● **Task requirements**: Copy the data as given. No line may be skipped.

● **Saved data entries**:
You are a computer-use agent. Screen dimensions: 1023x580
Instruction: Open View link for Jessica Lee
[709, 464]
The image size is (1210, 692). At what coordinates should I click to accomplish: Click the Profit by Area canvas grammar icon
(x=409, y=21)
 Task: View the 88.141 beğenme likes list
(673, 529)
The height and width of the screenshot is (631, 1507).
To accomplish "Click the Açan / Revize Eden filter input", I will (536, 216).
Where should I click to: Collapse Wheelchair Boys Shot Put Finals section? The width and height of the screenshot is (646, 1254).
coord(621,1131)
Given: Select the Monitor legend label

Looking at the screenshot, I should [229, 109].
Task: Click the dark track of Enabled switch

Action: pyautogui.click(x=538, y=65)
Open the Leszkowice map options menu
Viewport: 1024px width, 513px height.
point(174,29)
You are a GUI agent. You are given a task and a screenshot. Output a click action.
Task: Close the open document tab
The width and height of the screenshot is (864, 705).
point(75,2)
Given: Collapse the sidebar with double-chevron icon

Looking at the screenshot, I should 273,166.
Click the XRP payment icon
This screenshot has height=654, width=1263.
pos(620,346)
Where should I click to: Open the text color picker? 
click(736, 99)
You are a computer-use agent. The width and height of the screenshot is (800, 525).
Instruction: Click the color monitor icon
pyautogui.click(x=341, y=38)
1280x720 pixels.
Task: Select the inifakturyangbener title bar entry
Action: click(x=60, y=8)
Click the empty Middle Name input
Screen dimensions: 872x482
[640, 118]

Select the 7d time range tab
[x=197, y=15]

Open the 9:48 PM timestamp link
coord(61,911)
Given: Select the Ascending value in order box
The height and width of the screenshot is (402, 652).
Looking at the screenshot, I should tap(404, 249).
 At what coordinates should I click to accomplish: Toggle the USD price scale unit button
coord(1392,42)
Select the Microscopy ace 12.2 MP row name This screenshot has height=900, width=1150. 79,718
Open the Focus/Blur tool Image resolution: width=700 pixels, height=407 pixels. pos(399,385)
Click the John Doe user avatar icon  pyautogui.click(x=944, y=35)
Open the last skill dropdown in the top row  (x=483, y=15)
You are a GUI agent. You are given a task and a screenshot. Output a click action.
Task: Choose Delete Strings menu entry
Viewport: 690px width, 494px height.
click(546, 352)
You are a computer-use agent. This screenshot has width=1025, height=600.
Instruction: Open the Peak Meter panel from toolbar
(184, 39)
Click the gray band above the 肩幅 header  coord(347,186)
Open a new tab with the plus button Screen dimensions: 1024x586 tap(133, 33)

● **Exercise solution**:
You are a computer-use agent. Screen dimensions: 1023x580
Instruction: Open View link for Jessica Lee
[709, 464]
The image size is (1210, 692). At what coordinates should I click to accomplish: Click the Profit by Area canvas grammar icon
(x=409, y=21)
 Task: View the 88.141 beğenme likes list
(673, 529)
The height and width of the screenshot is (631, 1507).
To accomplish "Click the Açan / Revize Eden filter input", I will (536, 216).
Where should I click to: Collapse Wheelchair Boys Shot Put Finals section? The width and height of the screenshot is (646, 1254).
coord(621,1131)
Given: Select the Monitor legend label

Looking at the screenshot, I should [229, 109].
Task: Click the dark track of Enabled switch

Action: pyautogui.click(x=538, y=65)
Open the Leszkowice map options menu
Viewport: 1024px width, 513px height.
point(174,29)
You are a GUI agent. You are given a task and a screenshot. Output a click action.
Task: Close the open document tab
The width and height of the screenshot is (864, 705).
point(75,2)
Given: Collapse the sidebar with double-chevron icon

Looking at the screenshot, I should 273,166.
Click the XRP payment icon
This screenshot has height=654, width=1263.
pos(620,346)
Where should I click to: Open the text color picker? 
click(736, 99)
You are a computer-use agent. The width and height of the screenshot is (800, 525).
Instruction: Click the color monitor icon
pyautogui.click(x=341, y=38)
1280x720 pixels.
Task: Select the inifakturyangbener title bar entry
Action: click(x=60, y=8)
Click the empty Middle Name input
Screen dimensions: 872x482
[640, 118]

Select the 7d time range tab
[x=197, y=15]

Open the 9:48 PM timestamp link
coord(61,911)
Given: Select the Ascending value in order box
The height and width of the screenshot is (402, 652).
Looking at the screenshot, I should tap(404, 249).
 At what coordinates should I click to accomplish: Toggle the USD price scale unit button
coord(1392,42)
Select the Microscopy ace 12.2 MP row name This screenshot has height=900, width=1150. 79,718
Open the Focus/Blur tool Image resolution: width=700 pixels, height=407 pixels. pos(399,385)
Click the John Doe user avatar icon  pyautogui.click(x=944, y=35)
Open the last skill dropdown in the top row  (x=483, y=15)
You are a GUI agent. You are given a task and a screenshot. Output a click action.
Task: Choose Delete Strings menu entry
Viewport: 690px width, 494px height.
click(546, 352)
You are a computer-use agent. This screenshot has width=1025, height=600.
Instruction: Open the Peak Meter panel from toolbar
(184, 39)
Click the gray band above the 肩幅 header  coord(347,186)
Open a new tab with the plus button Screen dimensions: 1024x586 tap(133, 33)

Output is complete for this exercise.